* [CONSEGNA E REQUISITI]:
Trascrivi fedelmente il passo del testo sulla solidarietà che comincia con "Rivista: febbraio 2014" e prosegue fino a "dell’aria individualmente invisibili.".

Il mandato alla solidarietà

Data: 01/02/14

Rivista: febbraio 2014

Possiamo essere credenti, fedeli per convinzione o per convenienza, oppure non professare alcun credo religioso ma semplicemente essere innamorati della vita autentica e faticare, di giorno in giorno, per essere coerenti con il valore di un’umanità coesa e solidale, testimoni, nella quotidianità, delle pari dignità ed opportunità di ogni essere umano, quale origine e fine della convivenza civile.

Possiamo essere persone a cui la vita ha elargito molte buone occasioni e opportunità di successo, personaggi potenti, compiacentisi per le opere compiute; oppure possiamo essere semplicemente cittadini, umili e diligenti tessitori del bene quotidiano, piccole e perseveranti componenti del comune tessuto sociale, particelle dell’aria individualmente invisibili.

Comunque sia, a ciascuno di noi il Natale appena passato ha lasciato, come impegnativa eredità individuale, una seria responsabilità, chiedendoci di essere cittadini del mondo, attenti osservatori di ciò che ci accade attorno ed autentici interpreti dei bisogni altrui, personali o collettivi, capaci di reagire intelligentemente e quotidianamente per rendere un po’ più bello e più giusto il mondo.

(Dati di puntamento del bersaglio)
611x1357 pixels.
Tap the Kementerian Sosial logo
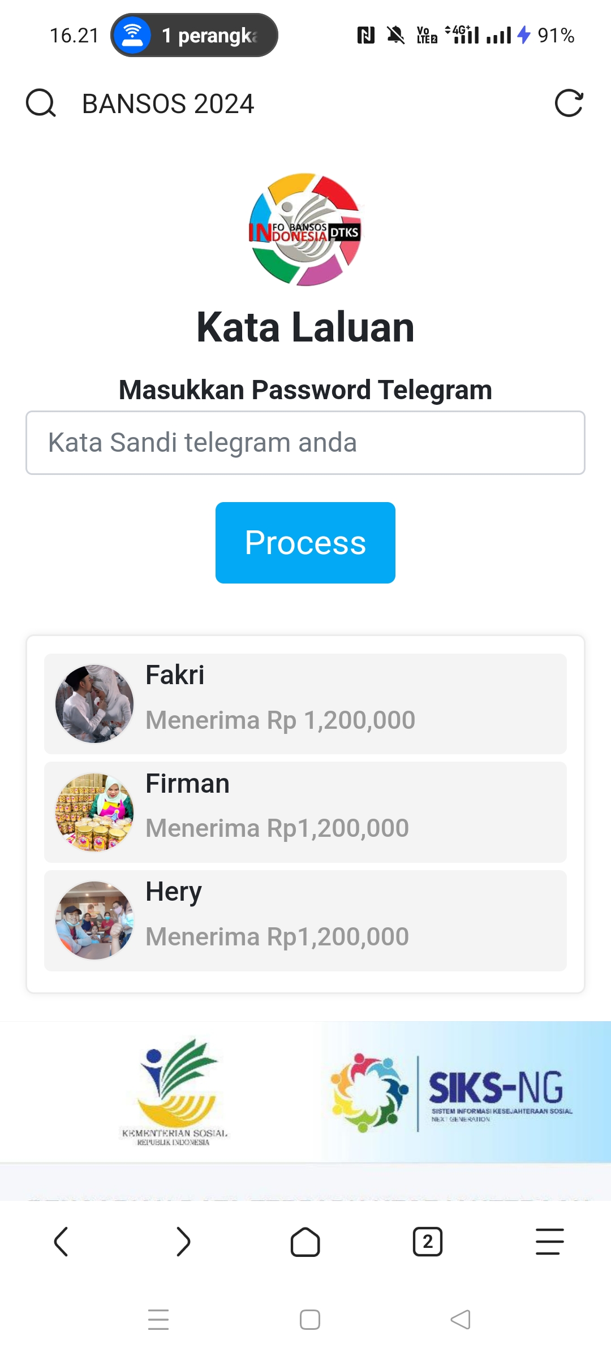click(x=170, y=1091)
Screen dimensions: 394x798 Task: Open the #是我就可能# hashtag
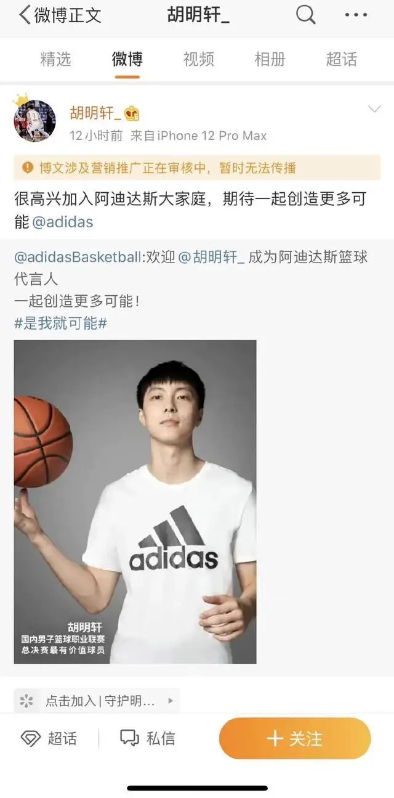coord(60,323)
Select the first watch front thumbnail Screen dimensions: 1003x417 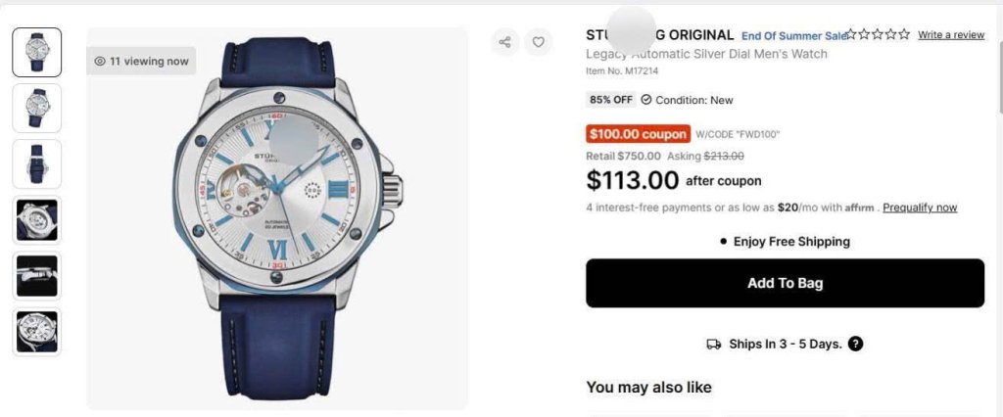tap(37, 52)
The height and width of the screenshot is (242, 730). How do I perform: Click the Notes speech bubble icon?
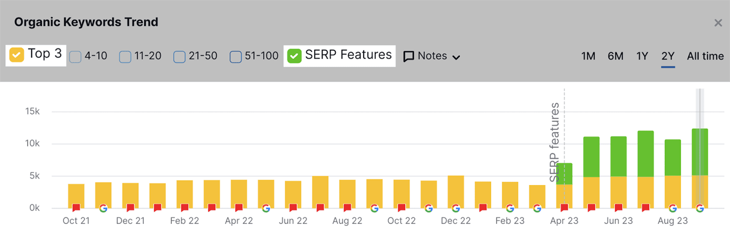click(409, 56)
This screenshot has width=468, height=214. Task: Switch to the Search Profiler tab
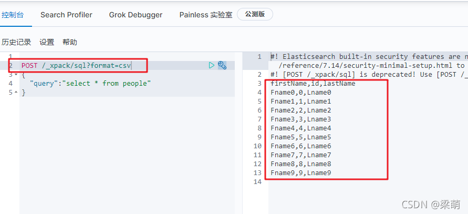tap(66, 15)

* [RISPOSTA SCRITTA]:
Rivista: febbraio 2014

Possiamo essere credenti, fedeli per convinzione o per convenienza, oppure non professare alcun credo religioso ma semplicemente essere innamorati della vita autentica e faticare, di giorno in giorno, per essere coerenti con il valore di un’umanità coesa e solidale, testimoni, nella quotidianità, delle pari dignità ed opportunità di ogni essere umano, quale origine e fine della convivenza civile.

Possiamo essere persone a cui la vita ha elargito molte buone occasioni e opportunità di successo, personaggi potenti, compiacentisi per le opere compiute; oppure possiamo essere semplicemente cittadini, umili e diligenti tessitori del bene quotidiano, piccole e perseveranti componenti del comune tessuto sociale, particelle dell’aria individualmente invisibili.